1). High School Art Class. We were making (egads! how 70’s; how embarrassing) yarn wall hangings. I designed something that would compliment my mother’s newly decorated powder room, which was wallpapered in a pink and apple green plain. (As I said: it was the 70’s.) He said that he understood my desired to make something that matched, but that I would never understand color if I thought those two ugly colors ever co-existing naturally.
2). College photo-journalism class. Instructor insisted that if anything was worth one shot, it was worth an entire roll of film. He didn’t have an answer when questioned if that meant 12, 24, or 36 frames. If you had a roll of 36, and you only shot 12, your grade would still be reduced. As a poor student who could barely afford film, much less photographic paper, I had a difficult time following this rule.
I never disagreed with my art teacher about the aesthetic value of pink and bright green. In fact, I don’t really like either color that much and together I think it is a rather putrid combination. Yet, I thought that if what he had expounded ad nauseum about the color wheel was right, if I had understood anything that he had lectured about, those two colors did sort of “go together”.

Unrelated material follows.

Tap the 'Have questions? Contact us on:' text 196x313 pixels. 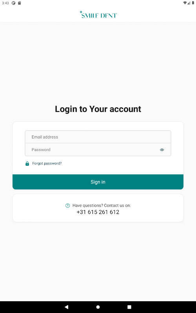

As for the “shoot an entire role” theory, I think that is what kept me from experimenting much with my 35mm SLR film camera. For years I thought that I couldn’t afford photography because I could never “waste” an entire role on one subject. While film was expensive, and Henri Cartier-Bresson famously stated that “Your first 10,000 photographs are your worst.” and that We seldom take great pictures. You have to milk the cow a lot and get lots of milk to make a little piece of cheese, I could have benefited from multiple chances to explore photographing one object in several ways. Now, with a digital camera, I’ve been able to shoot multiple shots — in differing angles, in different light, at different distances, with different camera settings — badly photographed photos are only a second away from the delete key.
As for the pink and green: see for yourself. They do co-exist. How about that!